PROBLEM STATEMENT
Go through the entries below and say how many lines hold the word "resolution". Nothing else is needed.

*** THE RECORDS

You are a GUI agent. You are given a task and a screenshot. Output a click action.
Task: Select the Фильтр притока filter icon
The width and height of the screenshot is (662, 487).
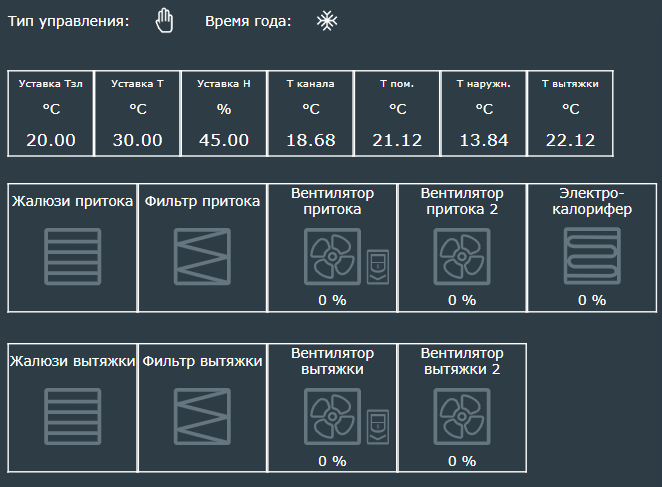click(202, 257)
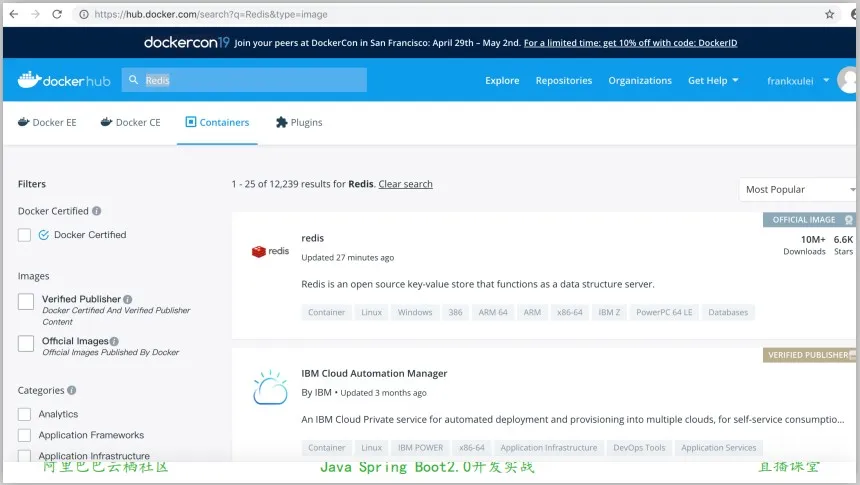The height and width of the screenshot is (485, 860).
Task: Open the frankxulei account dropdown
Action: pos(797,80)
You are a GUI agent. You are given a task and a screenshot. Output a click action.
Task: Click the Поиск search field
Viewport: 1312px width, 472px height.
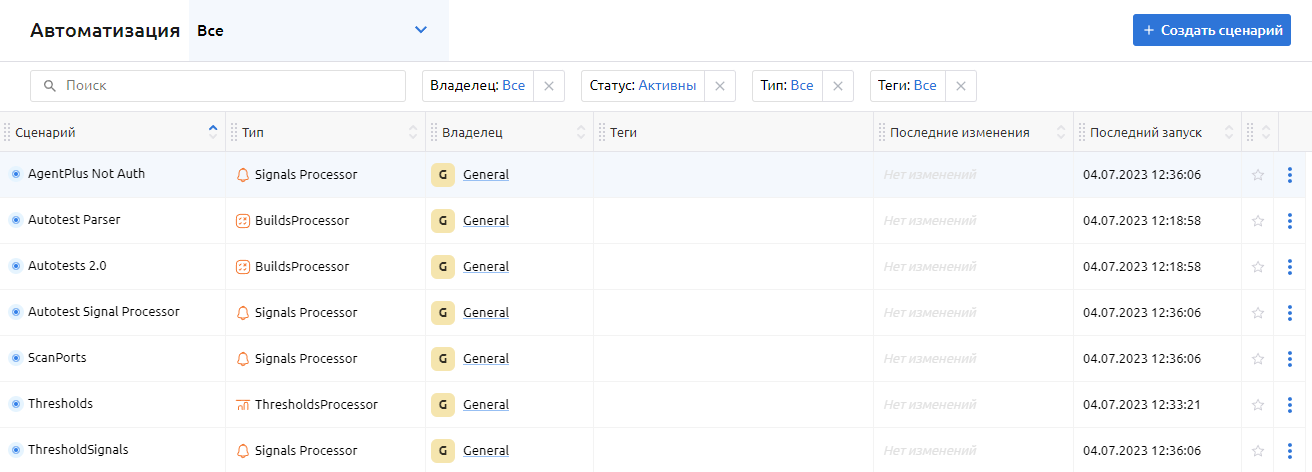point(218,86)
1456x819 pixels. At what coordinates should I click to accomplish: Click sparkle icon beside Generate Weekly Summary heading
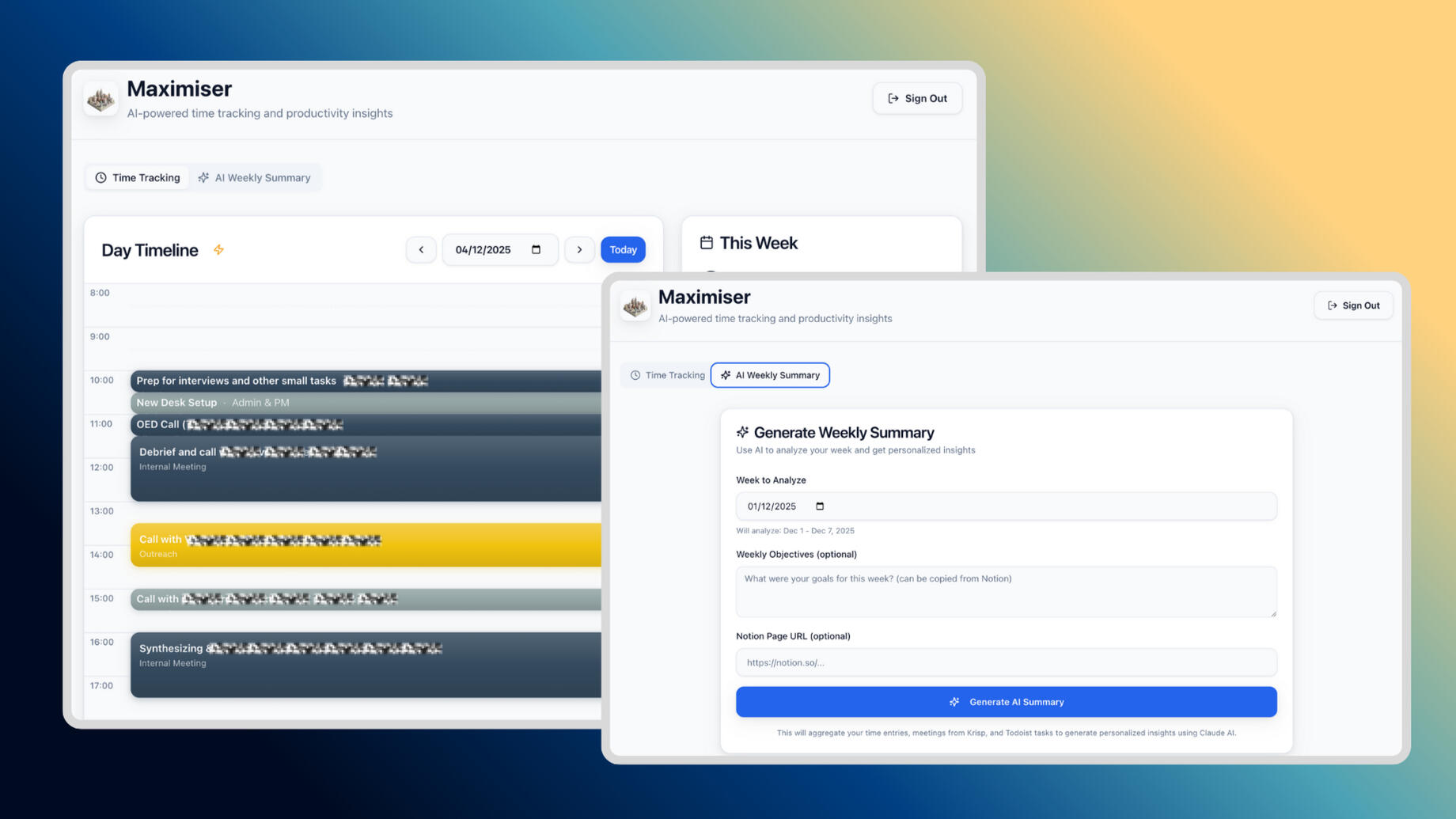tap(742, 432)
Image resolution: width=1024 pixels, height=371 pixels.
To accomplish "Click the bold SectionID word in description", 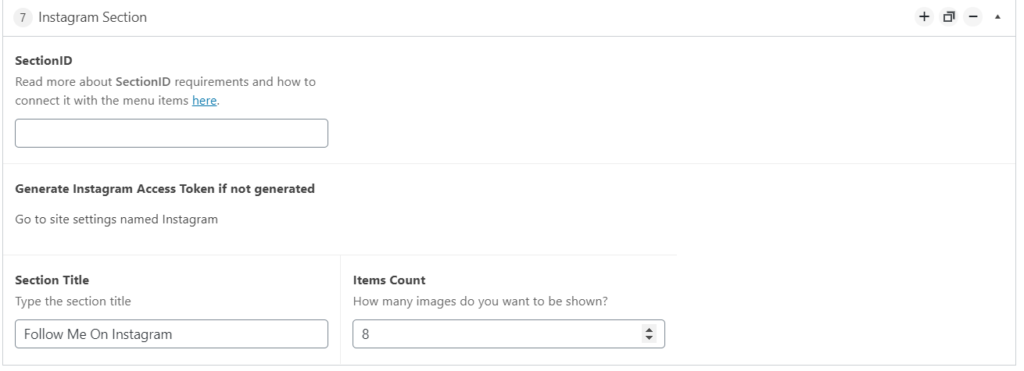I will coord(144,82).
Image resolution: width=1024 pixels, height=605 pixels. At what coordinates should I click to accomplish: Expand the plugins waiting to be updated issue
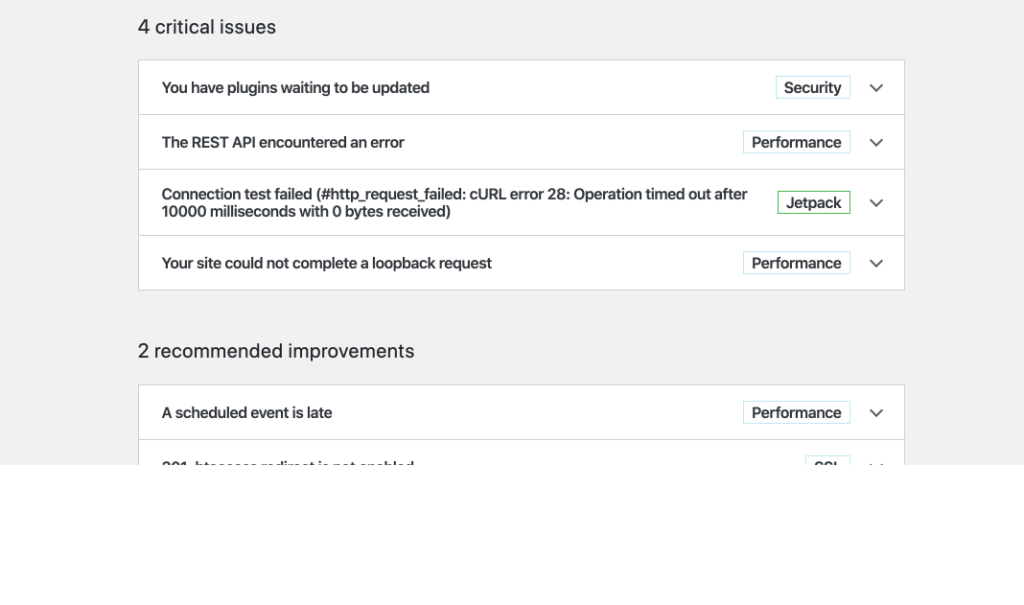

******

ANSWER BELOW
2